Meine Antwort darauf war: Kann man sehen wie man möchte, aber wo lernen wir zu Leben?
Seitdem beschäftigt mich die Frage, warum sind Bücher über Psychologie, Probleme, Persönlichkeitsentwicklung so verrufen und warum sträuben sich so viele Menschen davor?

Wo lernen wir wie das Leben funktioniert?
Wo lernen wir wie man glücklich wird, eine erfüllte Beziehung führt oder wie man Probleme löst?

Ich weiß ja nicht wie es dir geht, aber in meinem Leben gab es nicht wenige Situationen in denen ich mich gefragt hab wie der ganze Scheiß weiter gehen soll und warum das alles so abläuft, und zwar nicht so wie ich es mir wünschen würde. Trennungen, Unzufriedenheit im Job, finanzielle Themen, Streitereien und auch nicht selten die Frage ob das alles überhaupt einen Sinn macht. Mittlerweile weiß ich, dass das alles einen Sinn hat und jede Herausforderung ein immenses Potenzial für Wachstum hat aber früher definitiv nicht. Und wenn ich heute mit Menschen von früher zu tun habe, merke ich noch mehr als sonst wie sehr ich mich verändert habe. Ich würde sogar sagen, ich bin heute ein anderer Mensch als vor 6 Jahren, als meine Reise zu mir selbst begann. Und tatsächlich haben mir (mittlerweile) hunderte von Büchern dabei geholfen ein Leben zu führen in dem ich glücklich bin. Also lass uns mal das Thema Selbsthilfe Bücher betrachten und warum sie eigentlich schon in der Schule zu Pflichtlektüren gehören sollten.

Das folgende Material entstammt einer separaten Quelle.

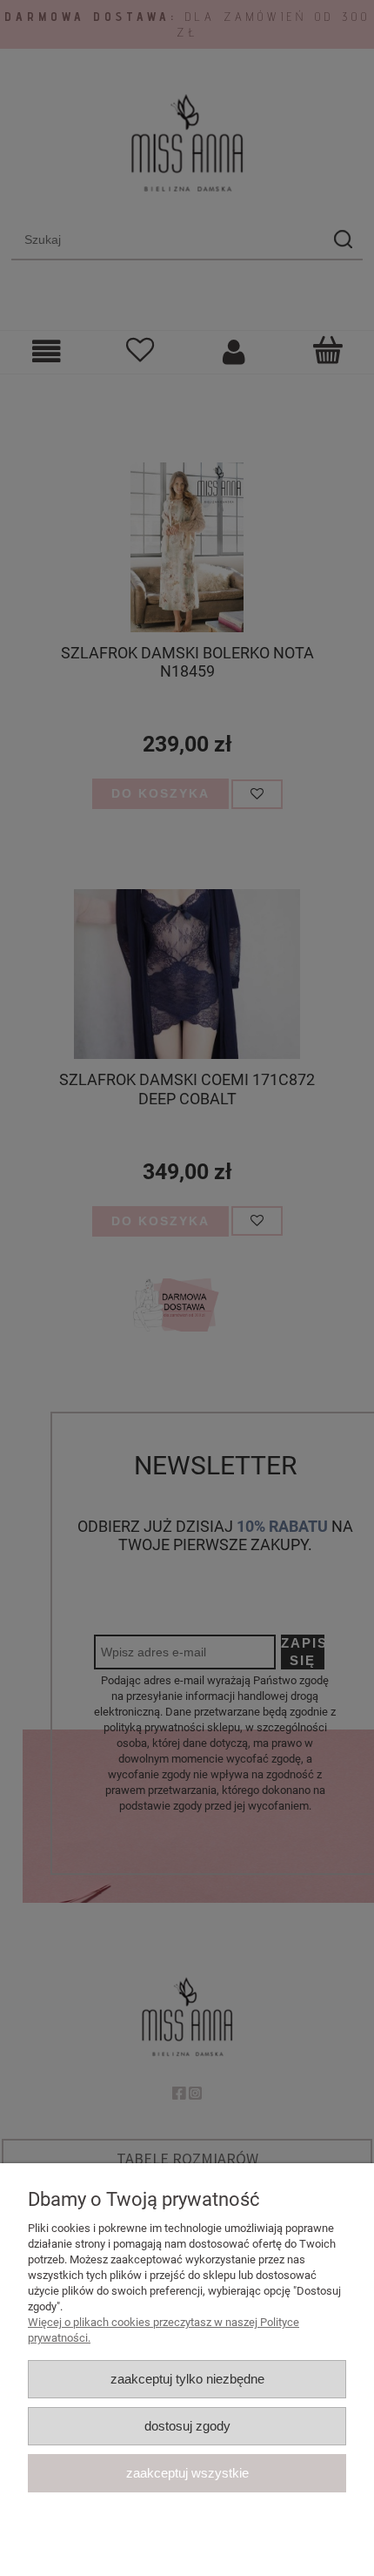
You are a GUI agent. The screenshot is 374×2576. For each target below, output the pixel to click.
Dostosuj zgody (187, 2425)
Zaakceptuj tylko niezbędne (187, 2378)
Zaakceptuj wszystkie (187, 2472)
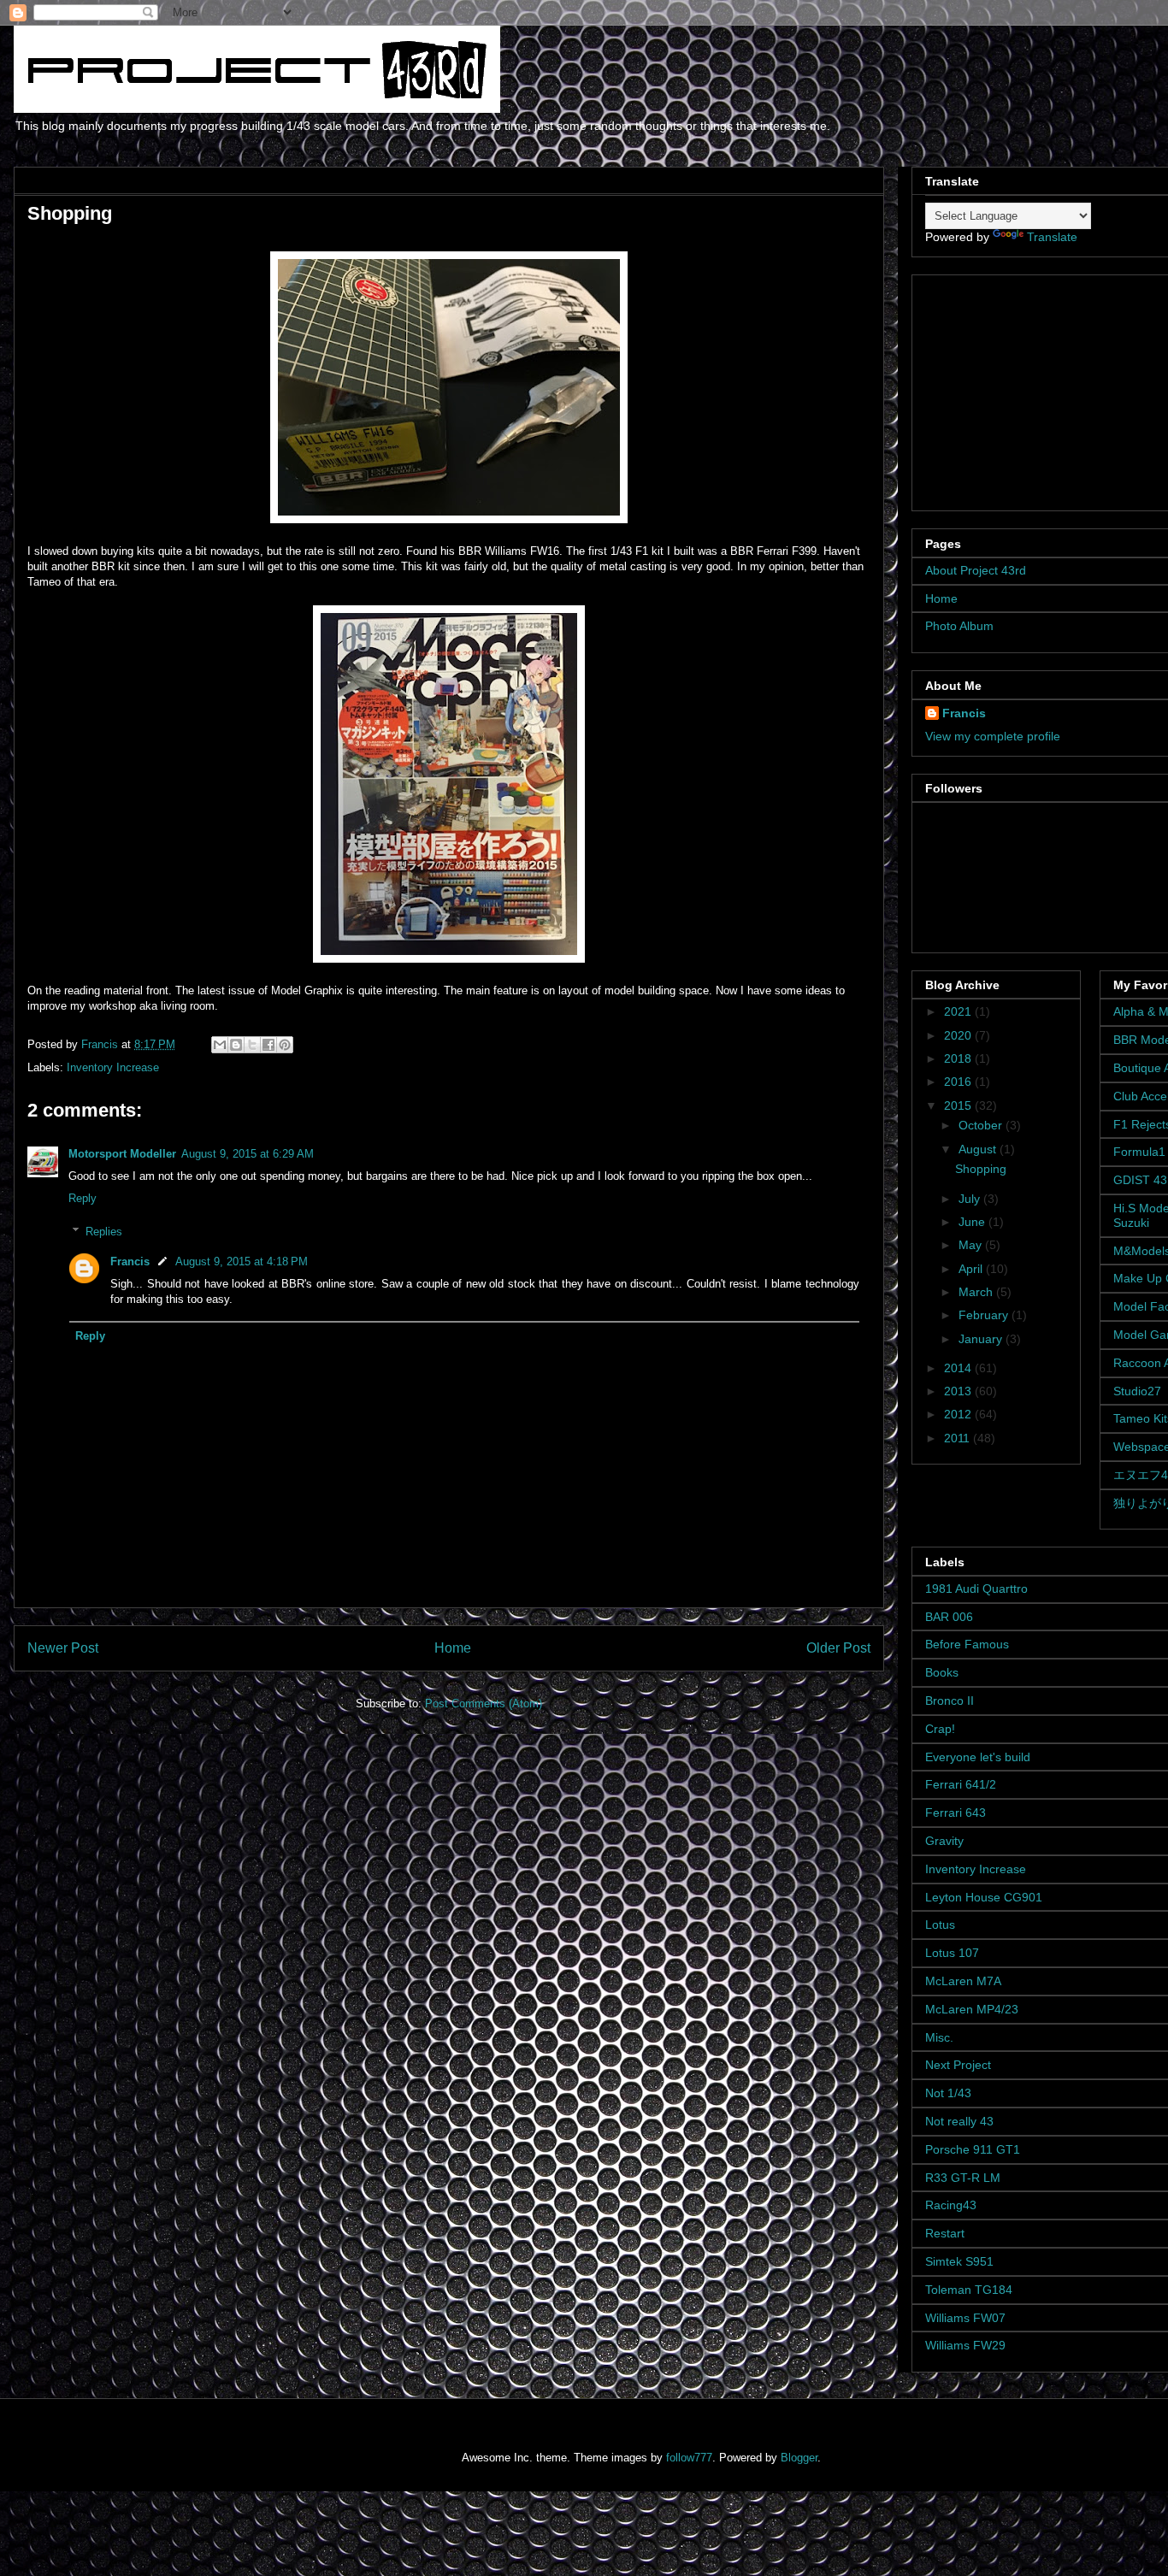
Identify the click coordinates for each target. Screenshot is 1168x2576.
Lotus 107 (952, 1953)
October (982, 1125)
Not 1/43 (948, 2093)
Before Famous (967, 1644)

Wie löst du deine Probleme?

Wenn wir auf diese Welt kommen haben wir unsere Eltern, von denen wir lernen wie das Leben „funktioniert“, danach gehts ab in die Schule, wo wir lesen, schreiben, rechnen lernen. Wenn du später studierst oder eine Lehre machst, lernst du in diesem Bereich die Dinge zu verstehen. Wenn du Krank bist gehst du zum Arzt, der dir hilft, hast du ein Problem in deiner Wohnung rufst du einen Handwerker an, bei Ärger mit Behörden oder so einen Anwalt. In all unseren Lebensbereichen nehmen wir Hilfe an, von (vermeintlichen) Profis. In den seltensten Fällen weigern sich Menschen Hilfe anzunehmen wenn es um ihren Besitz, ihre Gesundheit, technische oder digitale Dinge geht. Aber wenn es um ihre Psyche geht, ja dann ist oft alles was hilfreich sein könnte ein Problem und man geht dem ganzen aus dem Weg.

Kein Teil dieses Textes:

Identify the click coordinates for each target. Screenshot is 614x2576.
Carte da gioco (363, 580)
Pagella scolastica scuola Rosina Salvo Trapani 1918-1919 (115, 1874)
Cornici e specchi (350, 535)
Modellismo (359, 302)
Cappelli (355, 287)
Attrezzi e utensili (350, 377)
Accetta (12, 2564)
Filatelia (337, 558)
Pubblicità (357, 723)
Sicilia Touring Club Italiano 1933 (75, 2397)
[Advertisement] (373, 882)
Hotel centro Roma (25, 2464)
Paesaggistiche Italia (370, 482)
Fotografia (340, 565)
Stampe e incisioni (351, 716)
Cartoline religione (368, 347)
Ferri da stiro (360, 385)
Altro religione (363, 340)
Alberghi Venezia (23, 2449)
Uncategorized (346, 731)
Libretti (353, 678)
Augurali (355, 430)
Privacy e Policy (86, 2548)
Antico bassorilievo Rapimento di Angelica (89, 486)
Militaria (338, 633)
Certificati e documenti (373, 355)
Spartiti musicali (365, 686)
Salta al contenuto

Würdest du dir ein Haus bauen lassen von jemandem der in einer Bruchbude wohnt?

Oder zu einem Mechaniker gehen der selbst keinen Führerschein hat und noch nie mit einem Auto gefahren ist? Ich glaube eher nicht. Aber wenn es um unser Leben geht machen wir das ziemlich oft. Wir fragen Freunde bei Beziehungsproblemen die oft selber Single sind oder noch besser die Eltern die entweder geschieden sind oder in einer unglücklichen Beziehung stecken. Wenn es uns schlecht geht schlucken wir entweder alles runter oder reden mit Menschen in unserem Umkreis darüber die auch nicht wirklich glücklich sind. Gleich und gleich gesellt sich gern, sagt man ja im Volksmund und gemeinsam über das Leben jammern macht halt mehr Spaß als wenn der andere da nicht mitspielt. Vielleicht bemerkst du hier schon das diese Lösung nicht wirklich Sinn macht und genau das möchte ich auch deutlich machen. Die meisten Menschen suchen nach Lösungen für ihre persönlichen Probleme bei Menschen die selbst oft in der gleichen Lage sind wie man selbst. Aber wie soll das bitte zu einer wirklich guten Lösung führen?

Seelenklempner, Selbsthilfebücher, Motivationsgurus……

Und dann gibt es da noch Menschen und Bereiche die sich mit eben solchen Themen beschäftigen, doch bis man sich damit beschäftigt vergeht oft eine ewig lange Zeit oder es muss erst zu einer Krankheit kommen. Wenn man sich die Gesellschaft anschaut, sieht man das Burnout, Depression, Borderline, Antidepressiva, Scheidungen und Trennungen in einer Anzahl ansteigen das man eigentlich Angst bekommen sollte.

https://www.psych.mpg.de/840900/depression

Antidepressiva gehören zu den meist verschriebenen Medikamenten!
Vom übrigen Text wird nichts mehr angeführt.